To examine the robustness of our method of estimating the CFR, we simulated measles incidence and mortality using different assumptions about the CFR over the simulation time period and examined the ability of the TSIR framework to recover the CFR from the simulated mortality data. We sampled incidence, I _t+1, from a negative binomial distribution:

(5) $${ {I_{t + 1} \sim NB\left( {\displaystyle{{\beta _{s} I_t^\alpha S_t} \over {N_t}}, I_t} \right)} } $$

with mean $E[I_{t + 1} ] = \beta _{s\;} I_t^\alpha S_t /N_t $ and shape parameter I _t . We simulated S _t according to equation (3). We simulated I _t and S _t from 1978 to 1991, using the observed population and births over that time period and the estimates of the seasonal transmission rates from the TSIR fit to the data. We used I ₀ = 100 and the estimated S ₀ as the initial conditions and allowed the simulation to continue until the end of the observed time series. We then sampled deaths from the simulated incidence data assuming (1) constant CFR over the entire time period, (2) linearly increasing CFR over the time period, (3) linearly decreasing CFR over the time period and (4) non-linear CFR with an increase in the middle of the time period. For the first scenario, we kept the CFR constant at 0·0286, which was the average CFR estimated for Southeast Asia, based on studies conducted between 1980 and 2008 [Reference Wolfson, Grais, Luquero, Birmingham and Strebel2]; for the increasing and decreasing CFR scenarios we used the range of measles CFRs that have been estimated for Southeast Asia [Reference Wolfson, Grais, Luquero, Birmingham and Strebel2]. For the final scenario, we create an abrupt increase in CFR for a year (24-time steps). We assumed deaths were drawn from a binomial distribution with the size given by I _t and probability of a death occurring given by the CFR for each time step. For each scenario, we estimated the CFR using the TSIR framework and compared with the true CFR used to simulate the time series. We estimated the CFR using loess regression, lowess regression and spline regressions with degrees of freedom ranging from 2 to 8.

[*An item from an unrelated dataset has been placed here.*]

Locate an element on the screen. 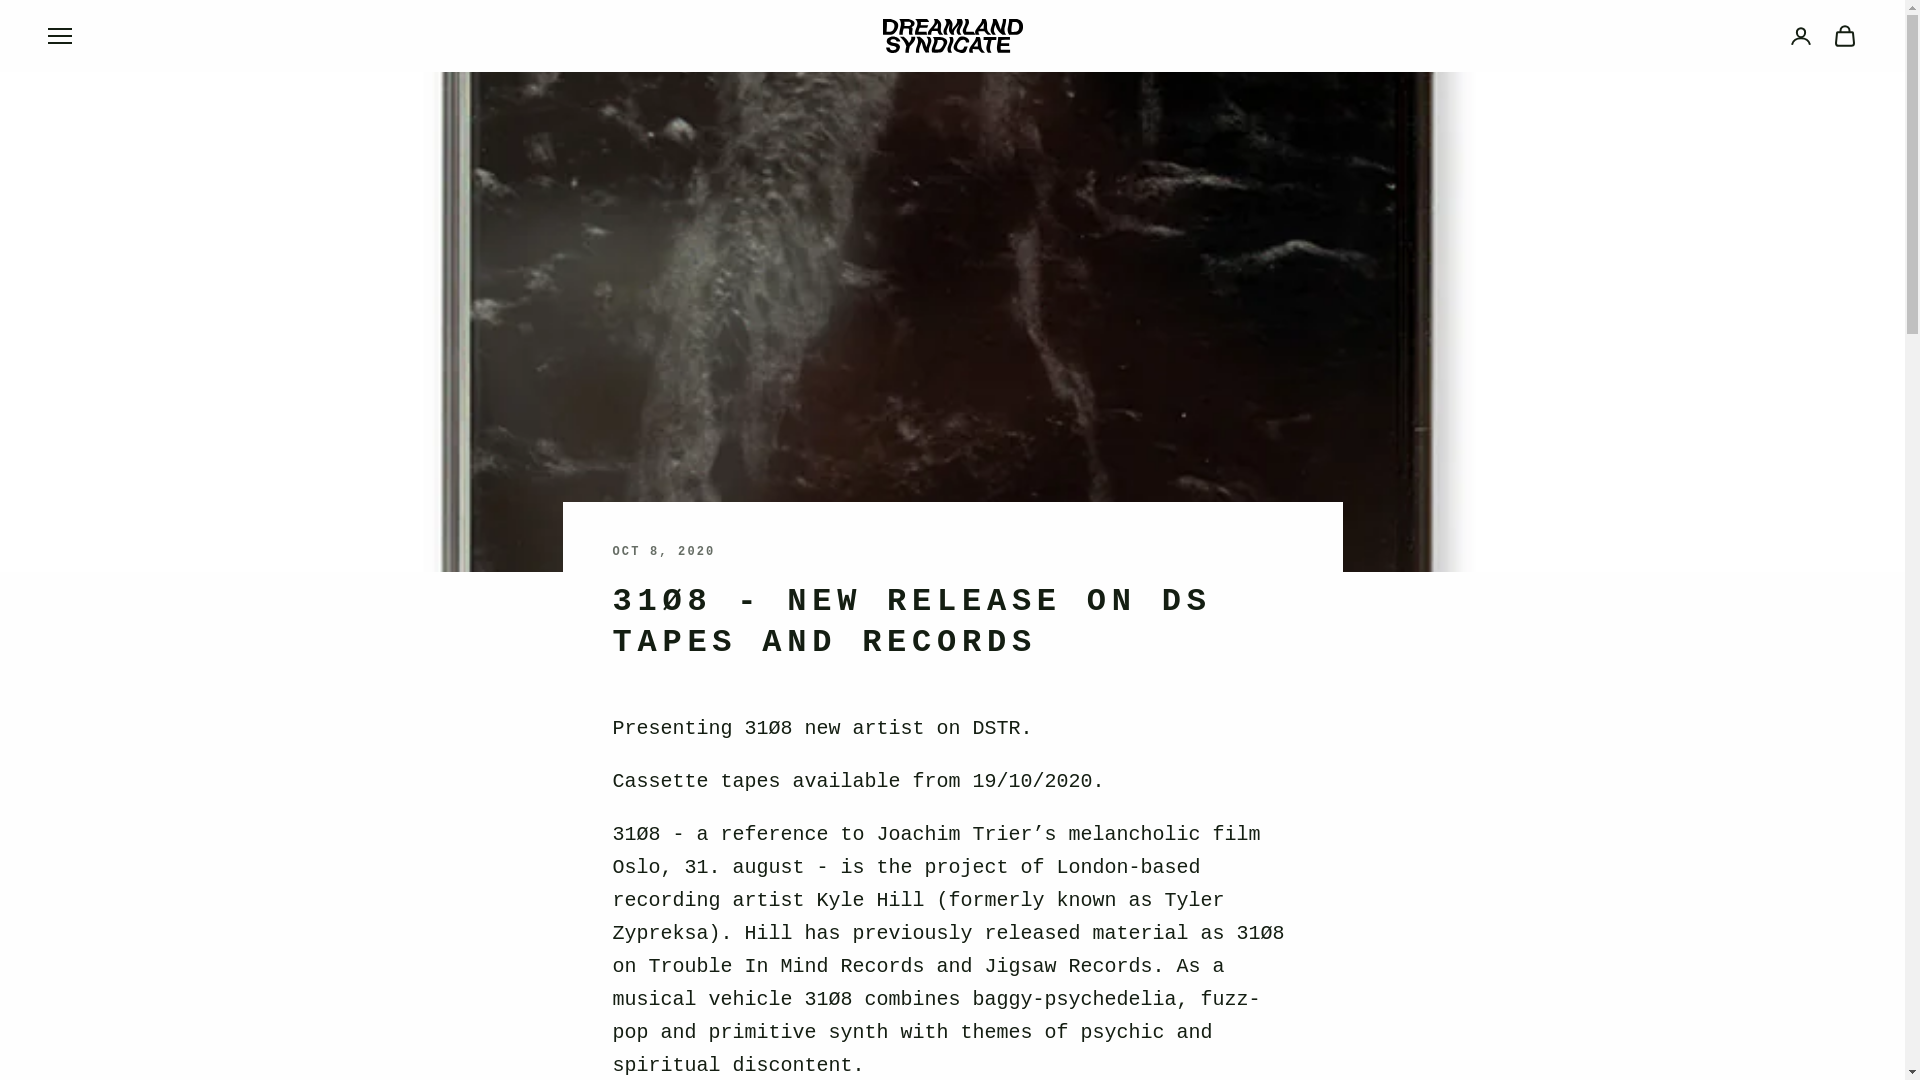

Estimating transmission rate and CFR simultaneously

To examine the combination of CFR and transmission rate during the largest outbreak in our time series (from October 1975 to July 1976), we estimated the two parameters using the maximum likelihood ‘removal’ method introduced by [Reference Ferrari, Bjørnstad and Dobson26]. This method is similar to the TSIR, but allows us to simultaneously estimate the CFR and the transmission rate for a single epidemic. Assuming contacts occur at random in the population, infections will occur with probability 1 − e^−βI/N . Ignoring births and variance in the transmission rate over the course of this short outbreak, we can model the transmission as a chain-binomial process, such that:

(6) $$\matrix{ {I_{t + 1} \sim{\rm Binomial}\left( {S_t, 1 - {\rm e}^{ - \beta I/N}} \right)} \cr} $$

(7) $$\matrix{ {S_{t + 1} = S_t - I_t = S_0 - \mathop \sum \limits_{k = 0}^t I_k} \cr} $$

As before, the number of deaths due to measles is given by equation (2), except now we assume a constant CFR, ρ, over the course of the outbreak. Therefore, deaths occur with probability 1 − e^−βI/N  × ρ. In this framework, the inherent infection dynamics are captured by β and is identifiable relative to ρ. We estimate the two parameters simultaneously by using numerical methods to maximise the log-likelihood of observing the data given the model.